By the way, normalizing the data into an AV-centric coordinate system during data preprocessing is redundant. I did this only for the convenience of ablation studies.

SwagJ commented 2 years ago

Hi @ZikangZhou,

Thank you for your reply. Yes, there is two transformations from agent-centric to av-centric, then to global coordinate. But the result is still a bit of weird. I will double check if there is a bug in my implementation. Also, when I attempted to train on Waymo, the pytorch lightning module will not finish the whole train set, althought the tqdm bar shows the correct length of dataloader. e.g. the train iteration to 200 out of 15k for each iteration and then validation started. Have you come across this problem? Thank you in advance.

Best,

ZikangZhou commented 2 years ago

No, I haven't encountered such a problem. Maybe you can ask the pytorch lightning community.
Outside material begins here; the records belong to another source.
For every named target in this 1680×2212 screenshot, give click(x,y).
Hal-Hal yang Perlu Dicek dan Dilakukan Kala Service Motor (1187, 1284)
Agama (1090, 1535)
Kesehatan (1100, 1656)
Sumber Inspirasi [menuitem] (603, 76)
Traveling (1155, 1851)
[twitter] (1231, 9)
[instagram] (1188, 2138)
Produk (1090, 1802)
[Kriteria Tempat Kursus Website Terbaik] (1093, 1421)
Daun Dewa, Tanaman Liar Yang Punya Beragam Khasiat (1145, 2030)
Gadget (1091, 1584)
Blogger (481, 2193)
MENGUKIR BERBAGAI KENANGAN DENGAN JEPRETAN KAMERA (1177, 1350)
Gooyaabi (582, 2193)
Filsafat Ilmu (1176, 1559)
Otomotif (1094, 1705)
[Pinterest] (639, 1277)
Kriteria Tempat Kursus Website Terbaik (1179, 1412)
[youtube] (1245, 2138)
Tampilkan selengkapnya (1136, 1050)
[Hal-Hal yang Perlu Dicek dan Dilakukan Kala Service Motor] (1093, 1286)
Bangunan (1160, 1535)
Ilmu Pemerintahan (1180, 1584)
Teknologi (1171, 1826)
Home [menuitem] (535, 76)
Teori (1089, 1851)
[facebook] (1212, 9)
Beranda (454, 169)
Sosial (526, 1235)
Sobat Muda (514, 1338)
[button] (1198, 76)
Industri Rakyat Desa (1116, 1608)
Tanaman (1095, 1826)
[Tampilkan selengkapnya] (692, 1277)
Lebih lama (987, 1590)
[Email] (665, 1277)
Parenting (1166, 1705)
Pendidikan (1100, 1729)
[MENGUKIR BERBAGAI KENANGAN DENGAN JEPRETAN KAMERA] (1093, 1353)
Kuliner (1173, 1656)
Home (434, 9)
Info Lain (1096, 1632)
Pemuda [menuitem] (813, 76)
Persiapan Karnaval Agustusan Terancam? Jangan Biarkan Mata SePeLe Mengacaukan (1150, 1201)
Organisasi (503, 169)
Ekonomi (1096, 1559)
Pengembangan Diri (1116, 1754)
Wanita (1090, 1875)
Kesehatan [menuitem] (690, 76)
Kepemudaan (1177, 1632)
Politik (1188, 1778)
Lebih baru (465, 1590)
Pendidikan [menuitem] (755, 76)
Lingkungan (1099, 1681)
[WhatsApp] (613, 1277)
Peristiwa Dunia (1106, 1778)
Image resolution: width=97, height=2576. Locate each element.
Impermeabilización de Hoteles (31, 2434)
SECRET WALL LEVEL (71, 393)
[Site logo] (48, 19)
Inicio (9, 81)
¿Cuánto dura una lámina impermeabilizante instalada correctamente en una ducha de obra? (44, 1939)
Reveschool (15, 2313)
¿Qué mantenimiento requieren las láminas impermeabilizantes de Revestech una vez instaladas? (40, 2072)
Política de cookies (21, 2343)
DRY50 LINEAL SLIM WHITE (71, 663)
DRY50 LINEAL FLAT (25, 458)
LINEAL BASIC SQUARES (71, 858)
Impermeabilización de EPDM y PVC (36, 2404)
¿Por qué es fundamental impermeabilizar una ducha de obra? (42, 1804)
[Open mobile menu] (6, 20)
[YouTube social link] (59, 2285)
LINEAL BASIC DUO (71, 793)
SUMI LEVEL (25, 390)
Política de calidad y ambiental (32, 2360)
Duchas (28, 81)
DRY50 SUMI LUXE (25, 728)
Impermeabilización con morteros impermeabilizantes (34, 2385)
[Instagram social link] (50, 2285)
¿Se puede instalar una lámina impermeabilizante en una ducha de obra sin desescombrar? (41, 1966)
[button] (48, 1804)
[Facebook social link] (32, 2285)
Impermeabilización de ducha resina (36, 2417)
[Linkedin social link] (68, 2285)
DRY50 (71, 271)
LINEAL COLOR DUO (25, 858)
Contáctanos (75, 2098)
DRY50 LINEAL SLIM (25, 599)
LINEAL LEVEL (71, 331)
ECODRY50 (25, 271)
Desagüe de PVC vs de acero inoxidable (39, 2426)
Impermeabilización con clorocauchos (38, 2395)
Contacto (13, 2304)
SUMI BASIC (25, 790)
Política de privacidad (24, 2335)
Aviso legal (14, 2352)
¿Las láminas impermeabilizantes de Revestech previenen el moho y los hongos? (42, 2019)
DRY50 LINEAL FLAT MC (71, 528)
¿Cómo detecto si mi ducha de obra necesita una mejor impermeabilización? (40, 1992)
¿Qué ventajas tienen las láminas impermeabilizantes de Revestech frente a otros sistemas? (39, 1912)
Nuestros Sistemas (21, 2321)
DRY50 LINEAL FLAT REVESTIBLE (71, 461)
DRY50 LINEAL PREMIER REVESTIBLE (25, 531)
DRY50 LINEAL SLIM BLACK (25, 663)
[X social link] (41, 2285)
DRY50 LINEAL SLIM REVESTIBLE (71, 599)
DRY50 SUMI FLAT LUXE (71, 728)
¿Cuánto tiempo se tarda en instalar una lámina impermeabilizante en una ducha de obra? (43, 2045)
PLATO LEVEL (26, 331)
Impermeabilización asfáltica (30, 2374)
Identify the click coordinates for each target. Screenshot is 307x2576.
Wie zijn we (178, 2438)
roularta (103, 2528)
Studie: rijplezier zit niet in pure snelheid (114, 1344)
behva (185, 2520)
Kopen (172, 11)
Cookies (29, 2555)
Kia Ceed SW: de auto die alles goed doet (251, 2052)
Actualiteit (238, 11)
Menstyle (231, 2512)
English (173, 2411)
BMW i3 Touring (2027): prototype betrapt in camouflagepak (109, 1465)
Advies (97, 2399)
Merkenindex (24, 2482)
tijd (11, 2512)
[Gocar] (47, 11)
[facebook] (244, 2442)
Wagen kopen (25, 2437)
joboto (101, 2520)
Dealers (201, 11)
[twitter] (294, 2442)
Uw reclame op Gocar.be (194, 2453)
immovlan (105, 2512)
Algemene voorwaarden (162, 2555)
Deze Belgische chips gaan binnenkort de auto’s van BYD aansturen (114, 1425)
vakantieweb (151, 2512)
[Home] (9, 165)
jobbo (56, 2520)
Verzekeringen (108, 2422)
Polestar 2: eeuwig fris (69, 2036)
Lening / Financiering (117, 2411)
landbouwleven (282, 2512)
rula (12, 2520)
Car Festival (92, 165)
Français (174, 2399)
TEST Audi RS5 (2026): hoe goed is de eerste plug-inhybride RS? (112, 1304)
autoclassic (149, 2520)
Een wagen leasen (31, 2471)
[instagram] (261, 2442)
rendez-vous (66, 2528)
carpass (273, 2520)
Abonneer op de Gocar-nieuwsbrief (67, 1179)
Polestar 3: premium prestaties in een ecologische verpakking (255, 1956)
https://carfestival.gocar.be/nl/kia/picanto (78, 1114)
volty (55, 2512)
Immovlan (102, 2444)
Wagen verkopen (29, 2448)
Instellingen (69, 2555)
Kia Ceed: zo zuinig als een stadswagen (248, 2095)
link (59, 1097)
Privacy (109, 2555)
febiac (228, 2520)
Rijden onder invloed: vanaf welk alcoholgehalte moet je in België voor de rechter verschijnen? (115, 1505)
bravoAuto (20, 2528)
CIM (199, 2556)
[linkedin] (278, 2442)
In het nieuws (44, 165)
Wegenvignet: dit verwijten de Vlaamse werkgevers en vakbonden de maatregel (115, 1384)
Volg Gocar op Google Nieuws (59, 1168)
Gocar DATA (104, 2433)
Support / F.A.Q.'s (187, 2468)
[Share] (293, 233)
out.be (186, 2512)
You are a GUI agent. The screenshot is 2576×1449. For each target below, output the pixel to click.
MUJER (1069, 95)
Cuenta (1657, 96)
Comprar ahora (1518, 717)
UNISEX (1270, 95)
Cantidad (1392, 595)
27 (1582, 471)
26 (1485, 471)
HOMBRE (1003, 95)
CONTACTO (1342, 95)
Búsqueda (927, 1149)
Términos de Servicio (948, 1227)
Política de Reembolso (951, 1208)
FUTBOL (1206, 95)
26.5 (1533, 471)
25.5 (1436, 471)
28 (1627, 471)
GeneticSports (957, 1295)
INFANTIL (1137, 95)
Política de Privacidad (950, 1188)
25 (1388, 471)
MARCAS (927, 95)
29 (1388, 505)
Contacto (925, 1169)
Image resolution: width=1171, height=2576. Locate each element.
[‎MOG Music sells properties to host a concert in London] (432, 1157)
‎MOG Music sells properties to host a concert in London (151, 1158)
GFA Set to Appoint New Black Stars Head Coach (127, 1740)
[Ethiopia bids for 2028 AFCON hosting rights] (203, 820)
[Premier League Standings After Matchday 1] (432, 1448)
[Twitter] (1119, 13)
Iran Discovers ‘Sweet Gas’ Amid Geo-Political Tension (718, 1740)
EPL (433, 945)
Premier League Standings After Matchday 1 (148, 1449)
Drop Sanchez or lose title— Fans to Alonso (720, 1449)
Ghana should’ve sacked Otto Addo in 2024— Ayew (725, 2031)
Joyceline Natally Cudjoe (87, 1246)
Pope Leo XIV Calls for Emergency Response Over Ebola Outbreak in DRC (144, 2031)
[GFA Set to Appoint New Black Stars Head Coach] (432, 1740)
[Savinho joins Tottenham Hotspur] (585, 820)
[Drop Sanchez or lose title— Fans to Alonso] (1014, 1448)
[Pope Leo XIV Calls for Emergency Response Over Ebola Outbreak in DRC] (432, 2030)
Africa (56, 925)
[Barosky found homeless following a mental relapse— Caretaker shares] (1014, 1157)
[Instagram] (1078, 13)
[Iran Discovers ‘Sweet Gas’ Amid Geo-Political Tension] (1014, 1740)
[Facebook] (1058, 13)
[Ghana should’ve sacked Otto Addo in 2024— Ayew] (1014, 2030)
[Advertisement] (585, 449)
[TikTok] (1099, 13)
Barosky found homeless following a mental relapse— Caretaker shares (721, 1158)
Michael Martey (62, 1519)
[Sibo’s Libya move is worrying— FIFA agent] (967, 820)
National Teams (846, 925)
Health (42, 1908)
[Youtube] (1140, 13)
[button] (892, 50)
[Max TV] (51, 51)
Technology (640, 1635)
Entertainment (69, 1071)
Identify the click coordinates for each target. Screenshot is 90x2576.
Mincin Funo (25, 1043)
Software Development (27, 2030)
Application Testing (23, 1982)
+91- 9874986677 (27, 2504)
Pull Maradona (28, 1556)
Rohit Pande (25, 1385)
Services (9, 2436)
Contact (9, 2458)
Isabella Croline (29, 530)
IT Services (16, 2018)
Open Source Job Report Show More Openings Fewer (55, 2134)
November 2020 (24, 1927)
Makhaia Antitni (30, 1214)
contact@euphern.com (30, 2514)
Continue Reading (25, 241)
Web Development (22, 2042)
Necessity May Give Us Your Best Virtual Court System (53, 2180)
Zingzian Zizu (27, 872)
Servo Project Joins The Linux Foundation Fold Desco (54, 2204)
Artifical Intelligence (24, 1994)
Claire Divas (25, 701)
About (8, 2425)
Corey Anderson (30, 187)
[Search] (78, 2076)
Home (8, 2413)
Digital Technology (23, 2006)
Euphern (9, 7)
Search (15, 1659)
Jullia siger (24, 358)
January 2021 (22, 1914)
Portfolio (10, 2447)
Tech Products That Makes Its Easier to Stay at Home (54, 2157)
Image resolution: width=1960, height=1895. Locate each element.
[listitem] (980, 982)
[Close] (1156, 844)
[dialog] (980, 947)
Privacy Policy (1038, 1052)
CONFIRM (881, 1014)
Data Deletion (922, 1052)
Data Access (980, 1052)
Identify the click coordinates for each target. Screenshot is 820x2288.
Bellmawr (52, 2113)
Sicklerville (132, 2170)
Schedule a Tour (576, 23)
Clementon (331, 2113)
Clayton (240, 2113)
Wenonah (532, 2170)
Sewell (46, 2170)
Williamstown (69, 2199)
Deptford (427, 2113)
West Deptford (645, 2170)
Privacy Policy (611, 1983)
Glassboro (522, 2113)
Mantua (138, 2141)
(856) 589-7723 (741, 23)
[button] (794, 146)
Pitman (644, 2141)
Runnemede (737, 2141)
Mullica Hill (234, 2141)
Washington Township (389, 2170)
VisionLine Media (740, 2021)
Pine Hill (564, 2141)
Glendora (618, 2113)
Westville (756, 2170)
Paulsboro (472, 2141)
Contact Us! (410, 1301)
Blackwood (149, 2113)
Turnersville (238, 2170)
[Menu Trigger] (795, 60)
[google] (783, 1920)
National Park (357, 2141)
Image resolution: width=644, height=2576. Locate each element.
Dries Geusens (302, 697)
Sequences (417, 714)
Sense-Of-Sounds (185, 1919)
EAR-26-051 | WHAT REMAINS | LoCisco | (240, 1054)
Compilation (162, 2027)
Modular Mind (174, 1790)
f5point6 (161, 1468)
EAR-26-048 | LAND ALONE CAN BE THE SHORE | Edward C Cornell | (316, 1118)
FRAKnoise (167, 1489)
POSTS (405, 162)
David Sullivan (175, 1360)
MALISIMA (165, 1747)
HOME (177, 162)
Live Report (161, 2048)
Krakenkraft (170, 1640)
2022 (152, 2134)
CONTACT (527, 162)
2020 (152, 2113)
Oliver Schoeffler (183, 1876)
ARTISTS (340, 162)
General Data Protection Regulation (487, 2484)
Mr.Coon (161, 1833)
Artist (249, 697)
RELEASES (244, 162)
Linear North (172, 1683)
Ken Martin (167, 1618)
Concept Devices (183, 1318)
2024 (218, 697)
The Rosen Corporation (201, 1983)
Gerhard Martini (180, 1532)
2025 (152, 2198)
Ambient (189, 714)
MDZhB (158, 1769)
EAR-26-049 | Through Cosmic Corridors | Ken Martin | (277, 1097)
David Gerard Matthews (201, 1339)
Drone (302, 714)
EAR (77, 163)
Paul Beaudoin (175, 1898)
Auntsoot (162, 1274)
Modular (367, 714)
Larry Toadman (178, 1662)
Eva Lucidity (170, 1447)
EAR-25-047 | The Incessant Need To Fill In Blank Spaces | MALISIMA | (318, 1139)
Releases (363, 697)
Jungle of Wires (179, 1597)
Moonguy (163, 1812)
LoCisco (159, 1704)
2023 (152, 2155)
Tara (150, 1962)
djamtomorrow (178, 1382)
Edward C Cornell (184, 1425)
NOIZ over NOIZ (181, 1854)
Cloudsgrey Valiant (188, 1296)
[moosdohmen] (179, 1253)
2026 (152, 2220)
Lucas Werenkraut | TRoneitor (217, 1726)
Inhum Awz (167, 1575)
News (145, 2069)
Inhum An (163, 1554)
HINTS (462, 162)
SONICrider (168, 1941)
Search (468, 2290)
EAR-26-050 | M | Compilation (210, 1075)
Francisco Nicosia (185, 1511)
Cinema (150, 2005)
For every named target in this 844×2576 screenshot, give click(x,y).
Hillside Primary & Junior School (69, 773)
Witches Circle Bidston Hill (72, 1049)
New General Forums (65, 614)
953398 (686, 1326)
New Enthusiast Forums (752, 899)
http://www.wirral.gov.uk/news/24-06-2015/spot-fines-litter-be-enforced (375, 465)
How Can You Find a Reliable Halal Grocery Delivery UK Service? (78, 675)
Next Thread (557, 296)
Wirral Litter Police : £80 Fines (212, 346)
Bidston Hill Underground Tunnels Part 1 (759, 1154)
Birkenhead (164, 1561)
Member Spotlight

SwagJ commented 2 years ago

I see. Thank you very much.

SwagJ commented 2 years ago

Hi @ZikangZhou,

Sorry to reopen this issue, but is the provided hivt-128 checkpoint the one used for reporting test set result in paper? When I generated test set prediction using the provided hivt-128, the result is not as good as reported in the paper. the minFDE is 1.232 and brief-minFDE is 1.926. The prediction_step is as follow.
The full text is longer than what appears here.